Let's extend the data that we have already looked at and calculate what the mortgage payment will be monthly. Finally, we will also show cumulative savings as the credit score improves.

## Credit Score and Your Monthly Payment

Minimum Score
APR
Monthly Payment
Payment Difference
760
3.586 %
\$681
--
700
3.809 %
\$700
+\$19
680
3.987 %
\$715
+\$34
660
4.202 %
\$734
+\$53
640
4.635 %
\$772
+\$91
620
5.184 %
\$822
+\$141

Now you can really start to see the affect of your credit score. For example, for the best score you would pay \$681 per month for your mortgage. But if your credit score was on 700, you would pay an additional \$19 per month. That is an additional \$228 per year! Then take a look at the most drastic scenario. If your credit rating is 620, you would pay an additional \$141 per month! that is an additional \$1,692 every year! As you can see, small changes in interest cause large savings (or expense) over the life of the loan.

Another aspect of the affect of credit scores is the total interest paid over a thirty year loan. The following chart lists the same data except it shows total interest paid and the differences between each credit score.

## Credit Score and Your Total Interest Paid. Look Out!

Minimum Score
APR
Total Interest Paid
Difference
760
3.586 %
\$95,084
--
700
3.809 %
\$101,894
+ \$6,810
680
3.987 %
\$107,400
+ \$12,316
660
4.202 %
\$114,132
+ \$19,048
640
4.635 %
\$127,959
+ \$32,875
620
5.184 %
\$145,986
+ \$50,902

I hope you can see the dramatic differences in the total amount you would have to pay out for bad credit score. If your credit score is 620, you would pay an additional \$50,902 than someone with a credit score of 760! That is a little more than 1/3 of the price of the house.

## What does all this mean?

It can be very deceiving when you consider the difference between the best and worst interest rates is only 1.598%. Without this analysis you may not have thought much about the interest rate difference. Hopefully now you understand how dramatically different 1.5% in interest is over the life of a mortgage.

It's clear the higher the credit score, the more you will save. So before you talk to a mortgage lender you need to make sure that your credit report is in order. You need to obtain a copy of your credit report and make sure of the following:

1. There are no errors on your credit report that are driving down your credit score
2. Resolve any negative items on your credit report such as late payments, debt collections, tax liens. All of these negatively impact your credit score.

If you find you have issues on your credit report, it's well worth the time to clean up those issues. It may take a few months to resolve the issues but getting your credit score as high as possible is in your best interest before you apply for a mortgage.

If you are not sure how to go about fixing your credit report, you can hire a company to help you fix them for you.
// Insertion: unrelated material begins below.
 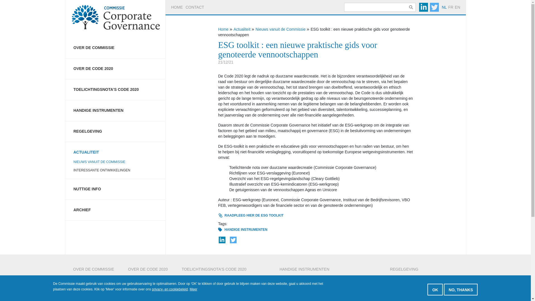 What do you see at coordinates (457, 7) in the screenshot?
I see `'EN'` at bounding box center [457, 7].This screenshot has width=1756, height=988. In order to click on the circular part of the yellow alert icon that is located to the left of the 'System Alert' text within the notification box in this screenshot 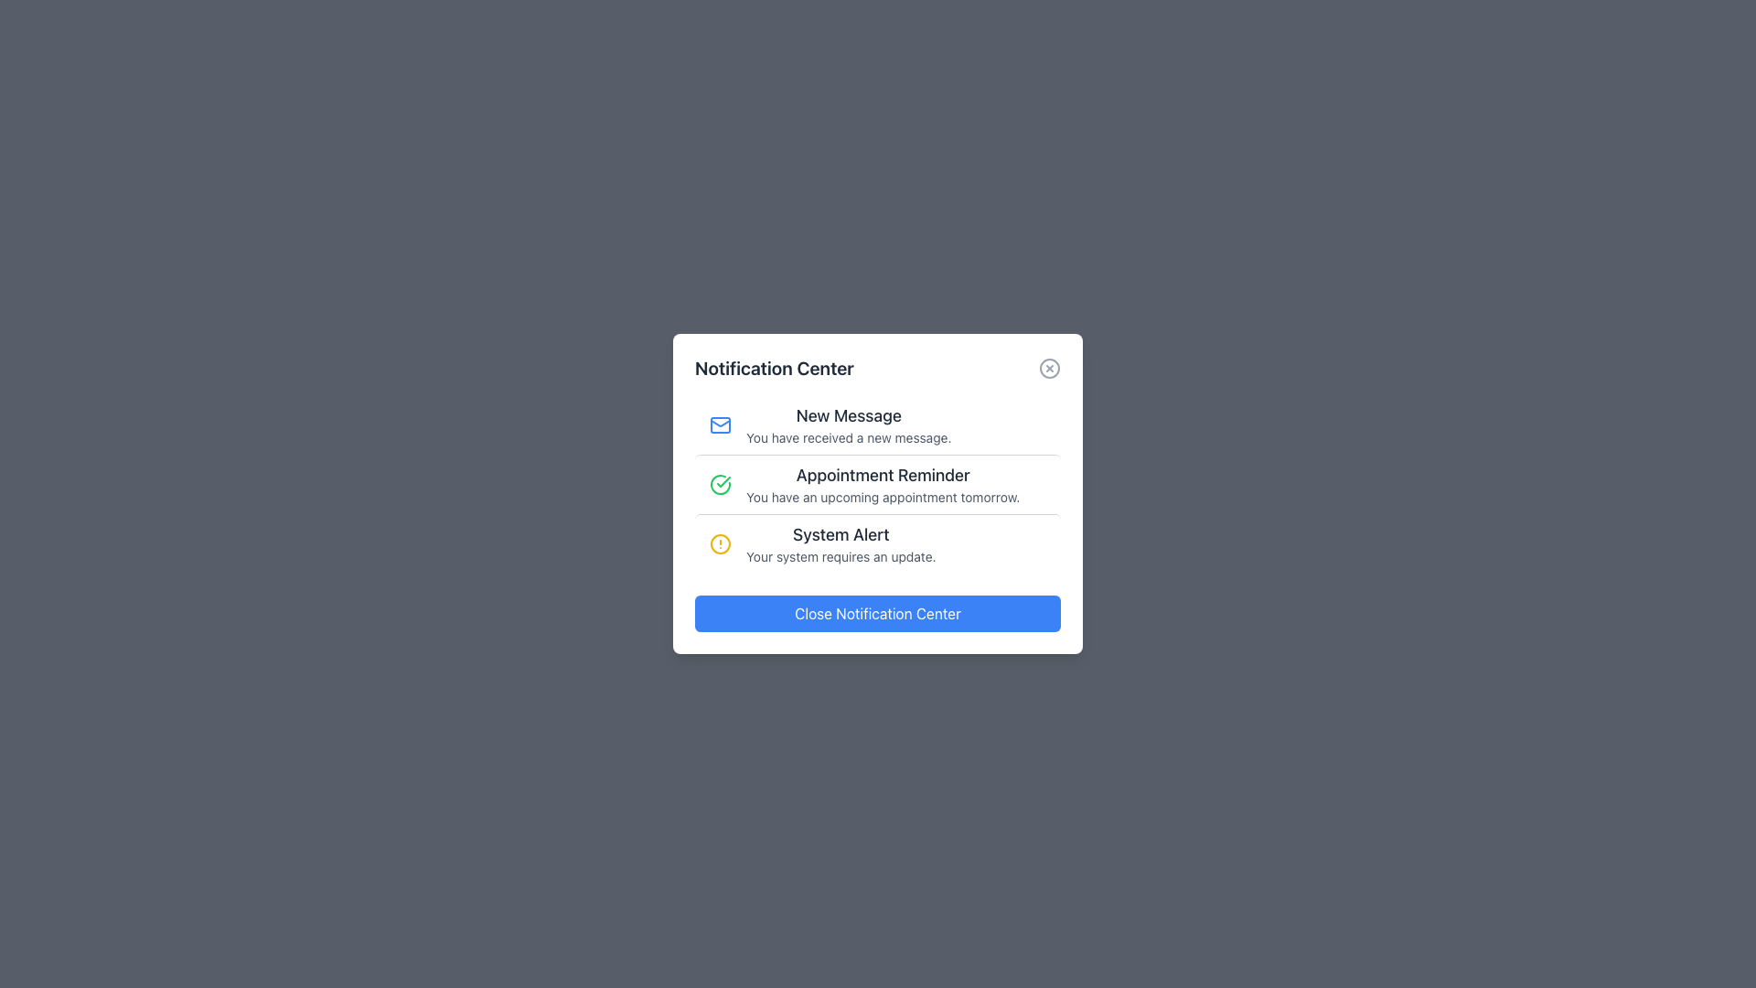, I will do `click(719, 542)`.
They will charge you a fee and the fee depends on how much needs to be fixed. It is in your best interest however, to spend a few minutes Googling "how to fix my credit report" to see if you want to do it yourself.

One final piece of advice. After you have fixed your credit report and you are ready to talk to lenders, when a lender asks you "How is your credit?", you always say it's excellent! There are some unscrupulous loan officers that are looking to see if you "think" you have bad credit. This is because if you "think" you have bad credit they will charge you a higher interest rate, even if you have perfect credit! Consider yourself forewarned.